Également, le ministère de l’Immigration doit se doter d’une stratégie pour attirer davantage d’immigrants francophones à l’extérieur du Québec afin de maintenir le poids démographique des communautés francophones.

Dans la nouvelle loi, le ministère des Affaires étrangères se voit aussi confier pour la première fois le mandat de faire la promotion du français à l’étranger.

Enfin, le gouvernement fédéral appliquera la Loi sur les langues officielles au secteur privé.
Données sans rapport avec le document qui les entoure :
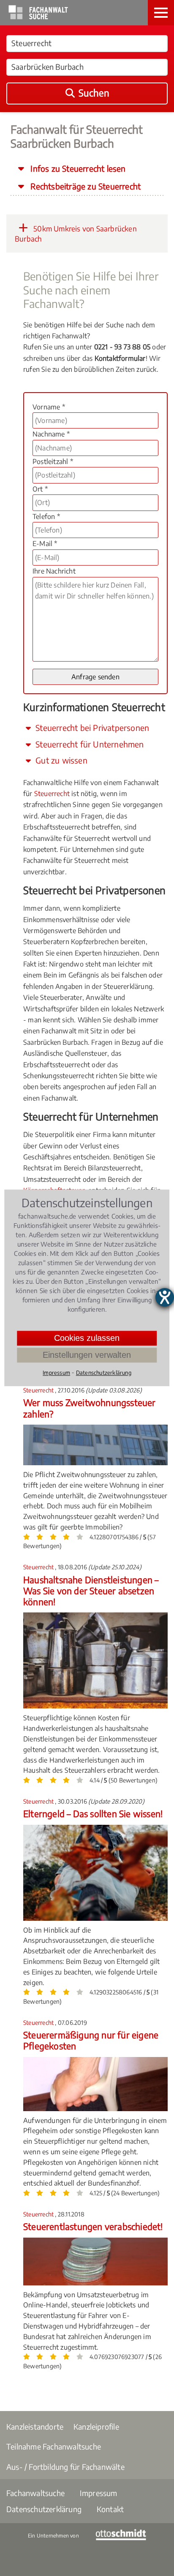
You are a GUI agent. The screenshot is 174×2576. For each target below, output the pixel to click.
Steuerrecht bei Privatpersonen (91, 727)
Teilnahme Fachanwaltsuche (53, 2446)
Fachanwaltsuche (35, 2493)
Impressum (98, 2493)
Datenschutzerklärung (44, 2509)
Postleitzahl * (53, 461)
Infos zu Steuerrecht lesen (76, 168)
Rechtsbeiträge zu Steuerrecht (84, 186)
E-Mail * (45, 543)
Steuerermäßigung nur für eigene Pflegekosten (90, 2040)
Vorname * (49, 407)
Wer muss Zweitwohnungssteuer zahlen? (89, 1408)
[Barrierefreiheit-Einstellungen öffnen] (164, 1297)
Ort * (40, 489)
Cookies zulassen (87, 1338)
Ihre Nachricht (54, 571)
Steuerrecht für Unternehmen (88, 744)
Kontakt (110, 2509)
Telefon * (46, 516)
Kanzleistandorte (34, 2426)
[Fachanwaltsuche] (38, 17)
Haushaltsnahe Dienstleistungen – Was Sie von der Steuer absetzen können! (90, 1591)
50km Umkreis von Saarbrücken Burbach (76, 233)
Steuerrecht (52, 793)
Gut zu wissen (60, 760)
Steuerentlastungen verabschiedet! (93, 2226)
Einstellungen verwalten (87, 1354)
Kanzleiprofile (96, 2426)
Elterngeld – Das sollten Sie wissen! (93, 1813)
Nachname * (51, 434)
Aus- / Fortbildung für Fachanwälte (65, 2467)
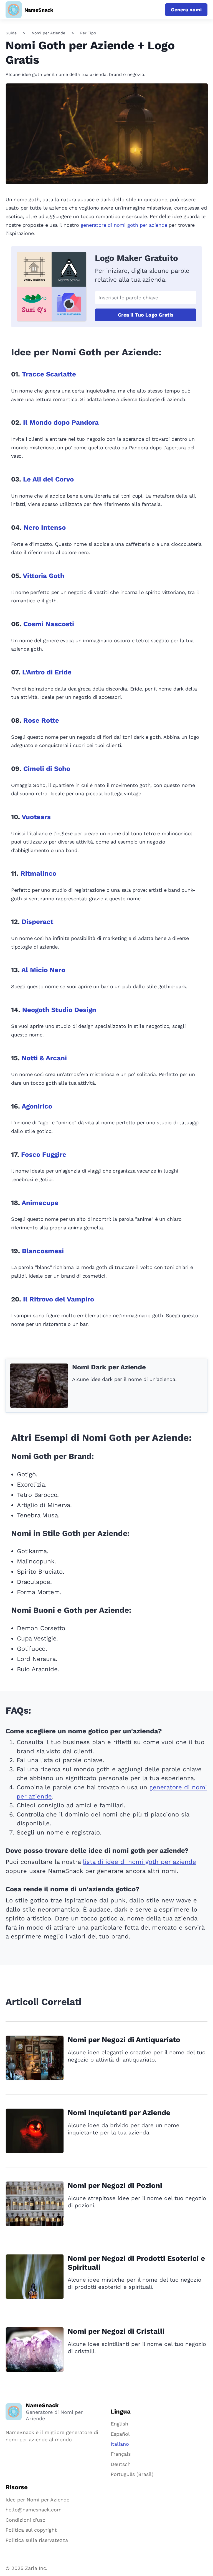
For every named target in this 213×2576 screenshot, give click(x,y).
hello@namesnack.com (34, 2510)
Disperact (37, 922)
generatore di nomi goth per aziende (124, 225)
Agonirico (37, 1106)
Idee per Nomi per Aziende (37, 2500)
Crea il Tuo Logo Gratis (146, 315)
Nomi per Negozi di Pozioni (115, 2185)
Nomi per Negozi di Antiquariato (124, 2039)
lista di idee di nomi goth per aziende (139, 1861)
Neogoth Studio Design (59, 1010)
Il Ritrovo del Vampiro (58, 1299)
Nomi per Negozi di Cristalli (116, 2331)
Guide (11, 33)
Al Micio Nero (43, 970)
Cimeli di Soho (46, 769)
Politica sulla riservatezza (37, 2540)
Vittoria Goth (43, 576)
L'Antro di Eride (47, 672)
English (119, 2424)
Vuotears (36, 817)
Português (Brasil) (132, 2474)
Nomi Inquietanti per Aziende (119, 2112)
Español (120, 2434)
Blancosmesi (43, 1251)
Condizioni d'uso (25, 2520)
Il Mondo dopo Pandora (61, 422)
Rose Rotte (41, 720)
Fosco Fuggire (43, 1154)
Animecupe (40, 1203)
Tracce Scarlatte (49, 374)
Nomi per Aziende (48, 33)
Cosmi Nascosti (48, 624)
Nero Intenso (45, 527)
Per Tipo (88, 33)
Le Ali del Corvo (48, 479)
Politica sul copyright (31, 2530)
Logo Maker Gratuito (136, 258)
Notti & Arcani (44, 1058)
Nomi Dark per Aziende (109, 1367)
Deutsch (121, 2464)
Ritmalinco (38, 873)
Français (121, 2454)
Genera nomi (186, 9)
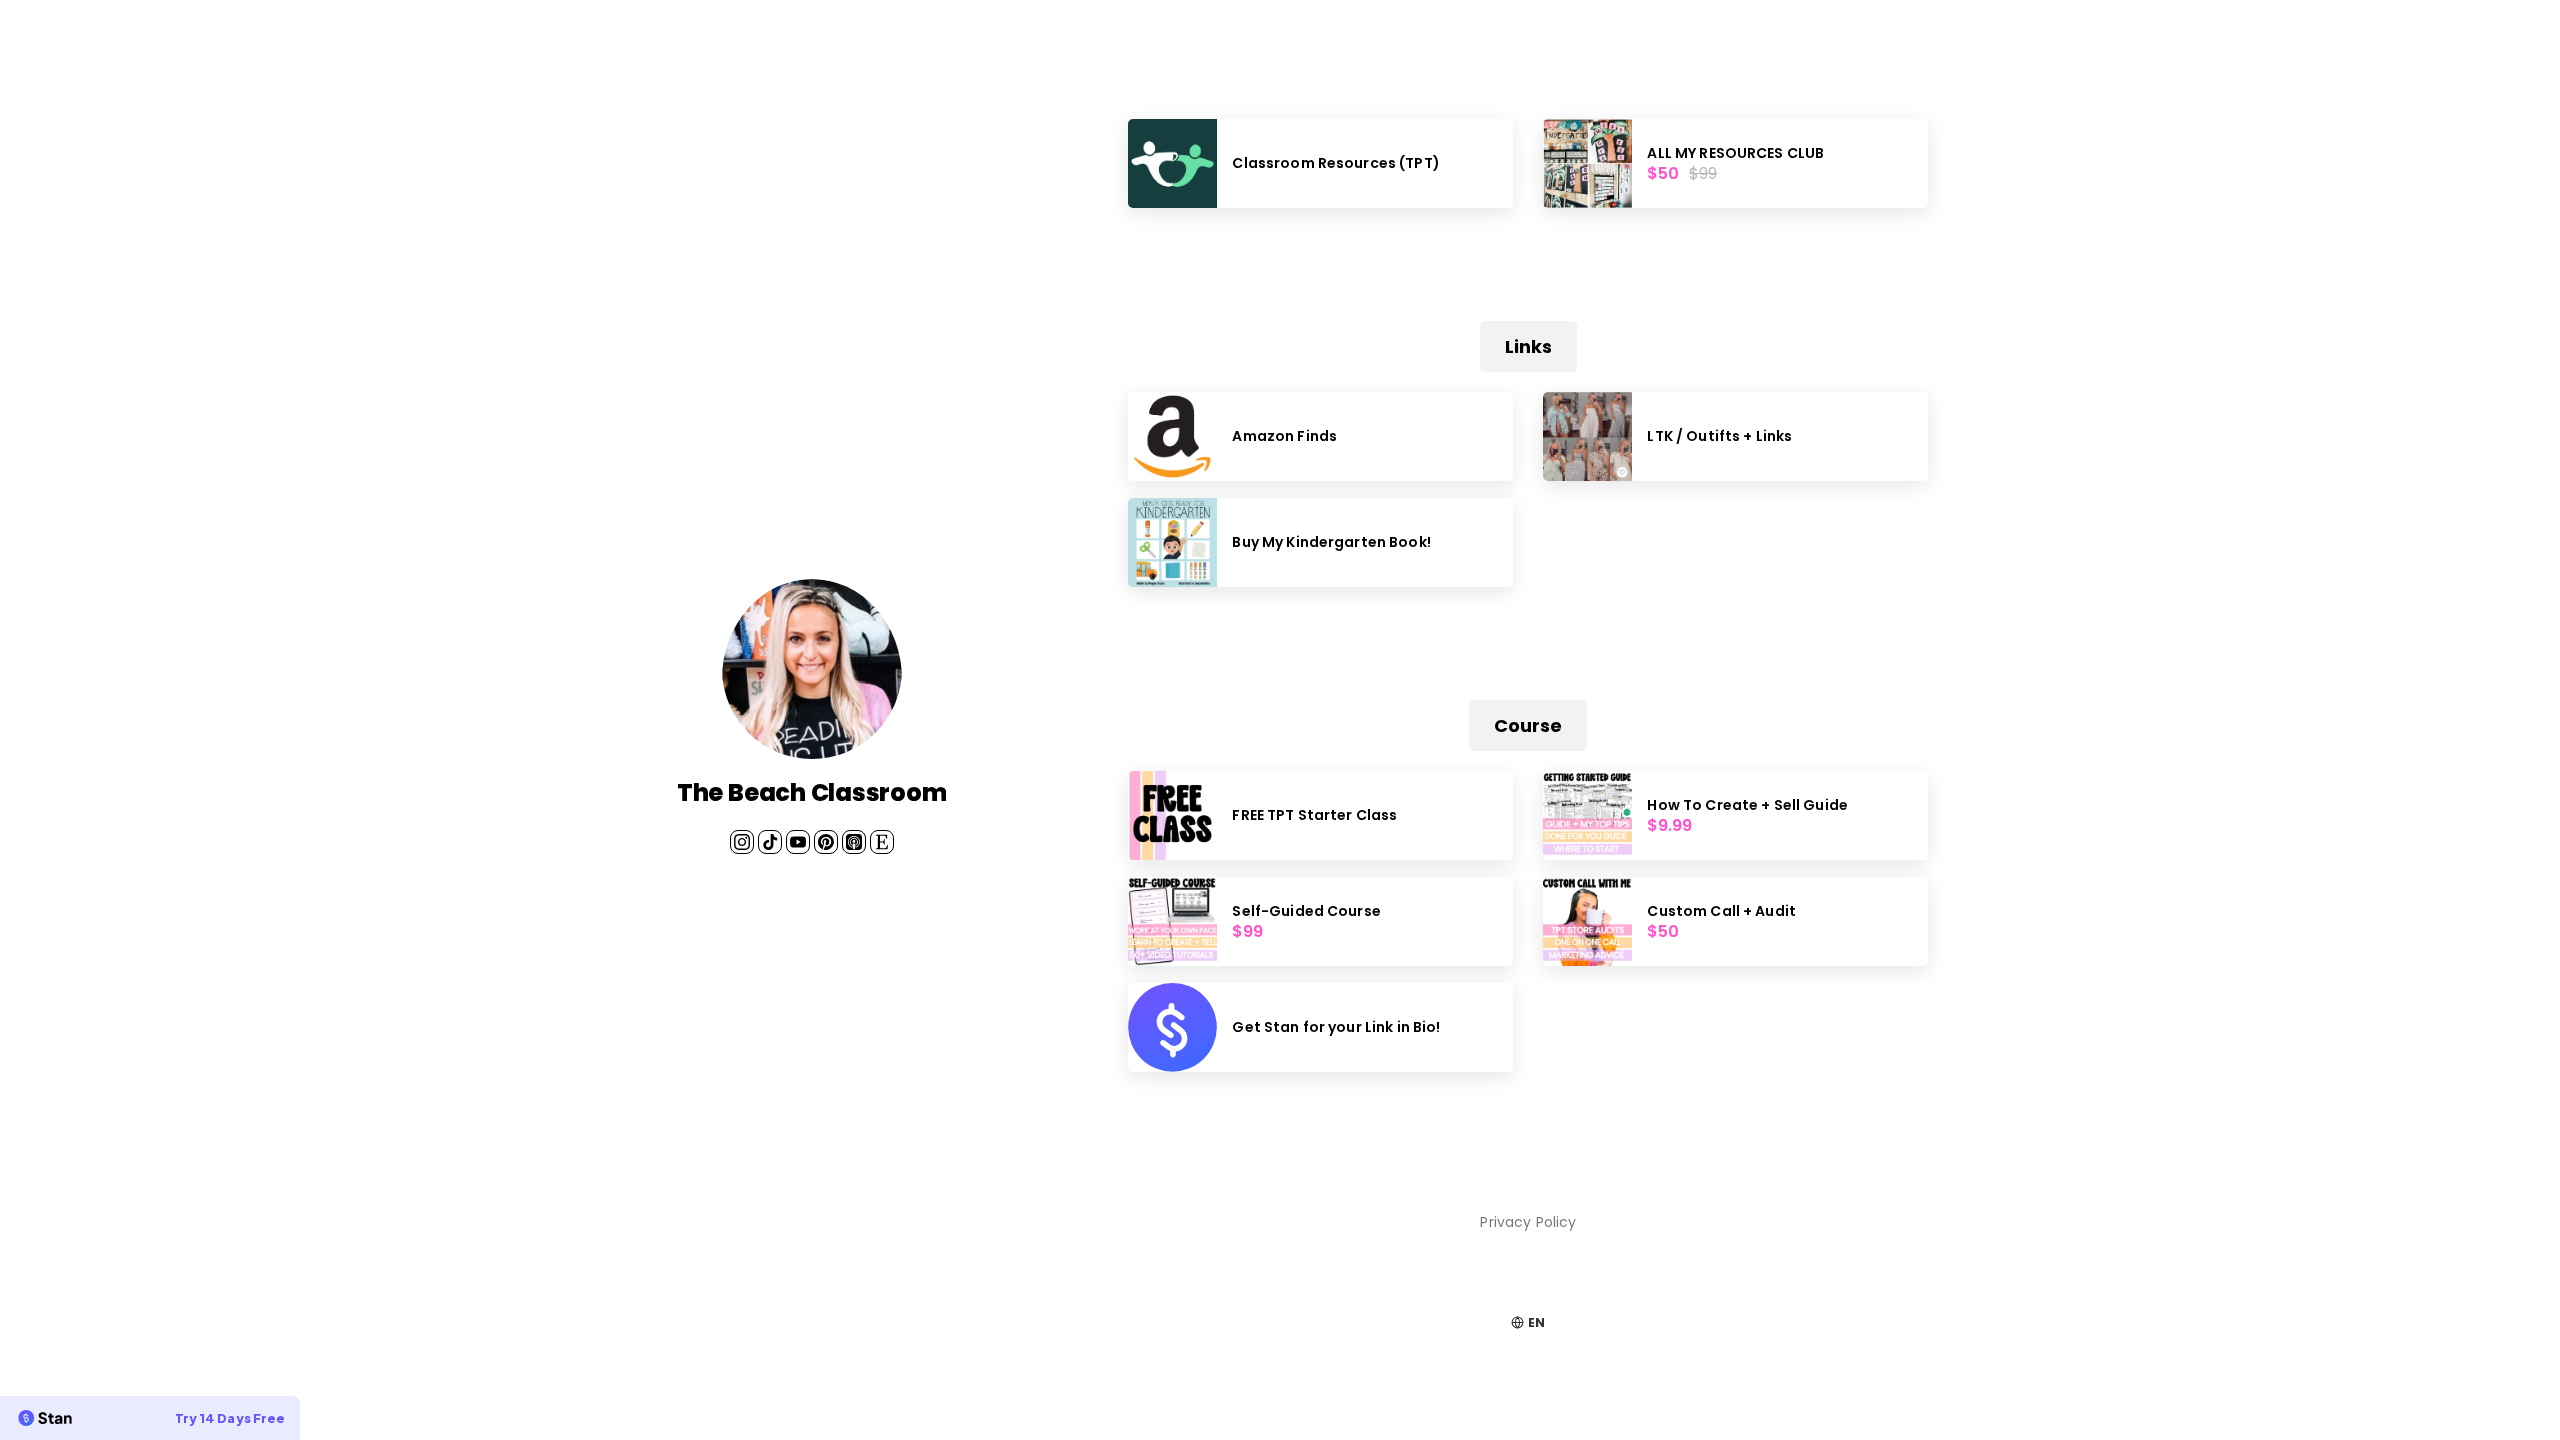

Les entreprises à charte fédérale situées au Québec auront le choix d’être soumises à la loi 101 (c’est déjà le cas de 55 % d’entre elles) ou d’être régies par la nouvelle Loi sur les langues officielles, qui reprendra certains pans de la loi 101 au chapitre du droit des travailleurs de communiquer en français au Québec pour les entreprises qui comptent 25 employés et plus.

Ces mesures s’appliqueront aussi dans les régions du pays qui comptent un bassin important de francophones, par exemple le Nouveau-Brunswick ou l’est et le nord de l’Ontario, dans le cas des entreprises qui comptent 50 employés et plus.

« De la petite politique », déplore le NPD

La Fédération des communautés francophones et acadienne du Canada (FCFA) a salué le train de mesures comme « un pas considérable » pour assurer une véritable dualité linguistique canadienne.

Mais le Quebec Community Groups Network a offert une tout autre évaluation du projet de loi fédéral. Selon lui, il s’agit d’une « attaque claire contre l’égalité des langues officielles du Canada ».

Les partis de l’opposition ont critiqué la lenteur du gouvernement à déposer le projet de loi. « Les libéraux sont au pouvoir depuis six ans et rien n’a encore été fait pour moderniser la Loi sur les langues officielles », a affirmé le député conservateur Alain Rayes.

La session parlementaire tire à sa fin, et les libéraux veulent déclencher des élections le plus tôt possible. Dans ce contexte, il est clair qu’un projet de loi, même déposé cette semaine, n’aurait pas le temps d’être adopté, et les libéraux le savent très bien.

Alain Rayes, député conservateur de Richmond–Arthabaska

« La ministre sait que son projet de loi n’a aucune chance d’être adopté, mais elle va quand même de l’avant. Ça, c’est faire de la petite politique sur le dos des francophones à travers le pays. C’est du cynisme libéral à son meilleur. Ça n’a aucun sérieux », a opiné le chef adjoint du Nouveau Parti démocratique, Alexandre Boulerice.

« Mercredi prochain, on ferme les livres », a affirmé le chef du Bloc québécois, Yves-François Blanchet.